(Dataset entries)

○ ○ ○ ○ ○ ○ ○

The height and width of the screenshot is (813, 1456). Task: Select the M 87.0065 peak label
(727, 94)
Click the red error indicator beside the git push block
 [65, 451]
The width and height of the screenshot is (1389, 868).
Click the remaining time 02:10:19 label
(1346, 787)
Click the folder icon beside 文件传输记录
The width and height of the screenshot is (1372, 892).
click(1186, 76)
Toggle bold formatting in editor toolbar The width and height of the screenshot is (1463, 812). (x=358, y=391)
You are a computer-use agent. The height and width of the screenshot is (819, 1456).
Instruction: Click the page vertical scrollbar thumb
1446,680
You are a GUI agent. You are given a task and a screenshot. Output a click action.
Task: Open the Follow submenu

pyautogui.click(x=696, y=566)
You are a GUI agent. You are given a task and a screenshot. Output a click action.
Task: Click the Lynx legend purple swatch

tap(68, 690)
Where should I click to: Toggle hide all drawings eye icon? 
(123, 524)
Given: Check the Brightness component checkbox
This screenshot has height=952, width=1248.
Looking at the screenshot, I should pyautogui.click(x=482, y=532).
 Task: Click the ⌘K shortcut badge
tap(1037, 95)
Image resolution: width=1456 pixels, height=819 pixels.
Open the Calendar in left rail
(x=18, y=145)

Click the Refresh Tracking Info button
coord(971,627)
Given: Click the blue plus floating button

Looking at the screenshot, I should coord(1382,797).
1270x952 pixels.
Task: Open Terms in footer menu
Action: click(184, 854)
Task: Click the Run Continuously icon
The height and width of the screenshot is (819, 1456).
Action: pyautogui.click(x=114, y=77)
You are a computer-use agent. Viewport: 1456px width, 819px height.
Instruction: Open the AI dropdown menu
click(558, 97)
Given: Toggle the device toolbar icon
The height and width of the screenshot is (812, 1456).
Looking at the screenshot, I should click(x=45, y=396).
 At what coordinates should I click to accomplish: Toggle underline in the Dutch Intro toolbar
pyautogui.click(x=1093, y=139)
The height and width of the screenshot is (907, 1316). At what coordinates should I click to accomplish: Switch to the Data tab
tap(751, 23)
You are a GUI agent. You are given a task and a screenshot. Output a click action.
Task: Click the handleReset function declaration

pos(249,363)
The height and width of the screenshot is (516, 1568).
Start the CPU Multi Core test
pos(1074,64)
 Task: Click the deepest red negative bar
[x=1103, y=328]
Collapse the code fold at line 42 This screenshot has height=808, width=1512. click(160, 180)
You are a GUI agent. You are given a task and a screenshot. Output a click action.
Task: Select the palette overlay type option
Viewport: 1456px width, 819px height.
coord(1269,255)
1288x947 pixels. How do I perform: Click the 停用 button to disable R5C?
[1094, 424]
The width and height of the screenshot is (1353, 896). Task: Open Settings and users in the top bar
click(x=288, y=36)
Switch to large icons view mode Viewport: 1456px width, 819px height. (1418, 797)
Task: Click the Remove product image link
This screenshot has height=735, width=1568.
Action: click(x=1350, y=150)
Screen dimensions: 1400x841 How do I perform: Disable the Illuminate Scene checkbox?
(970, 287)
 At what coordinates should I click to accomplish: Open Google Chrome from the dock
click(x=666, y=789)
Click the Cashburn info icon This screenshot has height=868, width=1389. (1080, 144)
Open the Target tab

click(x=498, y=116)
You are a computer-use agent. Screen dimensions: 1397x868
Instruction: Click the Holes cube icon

○ ○ ○ ○ ○ ○ ○

TASK BRIEF: Reply with nothing except the number of lines in the records that include the word "computer".

RESPONSE BELOW: 3